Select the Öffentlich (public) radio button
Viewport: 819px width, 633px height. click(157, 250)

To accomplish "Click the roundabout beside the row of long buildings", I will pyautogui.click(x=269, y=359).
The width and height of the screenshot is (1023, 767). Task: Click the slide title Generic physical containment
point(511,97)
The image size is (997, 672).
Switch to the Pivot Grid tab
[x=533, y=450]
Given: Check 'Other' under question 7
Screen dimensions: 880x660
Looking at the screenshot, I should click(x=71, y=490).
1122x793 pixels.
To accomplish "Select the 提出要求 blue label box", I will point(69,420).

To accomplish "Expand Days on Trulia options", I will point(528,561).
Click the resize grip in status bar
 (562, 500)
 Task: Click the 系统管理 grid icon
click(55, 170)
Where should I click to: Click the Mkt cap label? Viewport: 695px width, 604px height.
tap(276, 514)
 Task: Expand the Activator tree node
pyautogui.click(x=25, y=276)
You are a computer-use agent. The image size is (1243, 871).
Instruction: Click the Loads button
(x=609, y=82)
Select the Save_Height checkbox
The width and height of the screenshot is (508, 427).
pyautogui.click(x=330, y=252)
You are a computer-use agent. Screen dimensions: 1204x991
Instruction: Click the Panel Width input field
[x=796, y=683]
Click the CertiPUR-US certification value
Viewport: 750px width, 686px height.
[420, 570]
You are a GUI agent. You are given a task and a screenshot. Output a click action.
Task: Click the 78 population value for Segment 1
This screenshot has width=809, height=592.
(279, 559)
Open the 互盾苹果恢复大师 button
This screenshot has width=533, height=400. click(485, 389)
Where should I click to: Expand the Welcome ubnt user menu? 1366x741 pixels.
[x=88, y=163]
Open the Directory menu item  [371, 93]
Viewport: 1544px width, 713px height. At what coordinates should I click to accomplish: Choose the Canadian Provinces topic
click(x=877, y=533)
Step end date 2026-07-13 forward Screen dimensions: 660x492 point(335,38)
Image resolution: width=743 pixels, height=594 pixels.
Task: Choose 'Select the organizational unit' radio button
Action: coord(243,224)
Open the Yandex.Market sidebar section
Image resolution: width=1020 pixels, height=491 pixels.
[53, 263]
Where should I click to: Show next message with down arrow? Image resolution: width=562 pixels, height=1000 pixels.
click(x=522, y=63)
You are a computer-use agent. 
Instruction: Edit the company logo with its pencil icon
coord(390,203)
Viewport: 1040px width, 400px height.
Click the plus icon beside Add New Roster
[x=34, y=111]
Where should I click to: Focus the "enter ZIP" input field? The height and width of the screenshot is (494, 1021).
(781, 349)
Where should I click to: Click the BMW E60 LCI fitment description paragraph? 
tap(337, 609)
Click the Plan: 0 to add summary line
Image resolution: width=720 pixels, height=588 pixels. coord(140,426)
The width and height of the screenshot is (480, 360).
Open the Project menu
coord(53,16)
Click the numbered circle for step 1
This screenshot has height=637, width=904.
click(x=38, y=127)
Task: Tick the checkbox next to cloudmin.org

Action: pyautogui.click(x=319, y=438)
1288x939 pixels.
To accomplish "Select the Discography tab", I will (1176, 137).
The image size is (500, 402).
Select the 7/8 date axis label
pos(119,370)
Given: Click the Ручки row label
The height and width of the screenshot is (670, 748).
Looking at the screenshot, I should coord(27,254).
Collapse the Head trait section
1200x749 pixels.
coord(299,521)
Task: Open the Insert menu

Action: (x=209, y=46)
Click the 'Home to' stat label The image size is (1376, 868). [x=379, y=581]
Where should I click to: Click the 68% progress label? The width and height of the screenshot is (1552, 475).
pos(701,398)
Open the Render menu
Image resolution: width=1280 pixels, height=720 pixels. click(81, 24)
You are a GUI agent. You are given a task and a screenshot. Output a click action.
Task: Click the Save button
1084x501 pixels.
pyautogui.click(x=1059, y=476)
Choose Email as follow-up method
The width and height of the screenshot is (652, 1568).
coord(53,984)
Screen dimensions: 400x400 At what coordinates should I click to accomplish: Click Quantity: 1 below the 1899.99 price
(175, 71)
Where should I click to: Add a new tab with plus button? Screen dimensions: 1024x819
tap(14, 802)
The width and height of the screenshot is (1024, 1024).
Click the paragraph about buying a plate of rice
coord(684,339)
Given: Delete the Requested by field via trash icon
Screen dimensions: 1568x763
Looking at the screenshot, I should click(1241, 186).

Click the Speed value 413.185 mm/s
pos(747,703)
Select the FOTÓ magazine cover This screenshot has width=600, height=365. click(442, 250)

■ Activity ■
Scan the material above and copy every line that holds the string "will".

■ Expected answer ■
To accomplish "Click the roundabout beside the row of long buildings", I will pyautogui.click(x=269, y=359).
To accomplish "Select the 提出要求 blue label box", I will point(69,420).
To accomplish "Expand Days on Trulia options", I will point(528,561).
To accomplish "Select the Discography tab", I will (1176, 137).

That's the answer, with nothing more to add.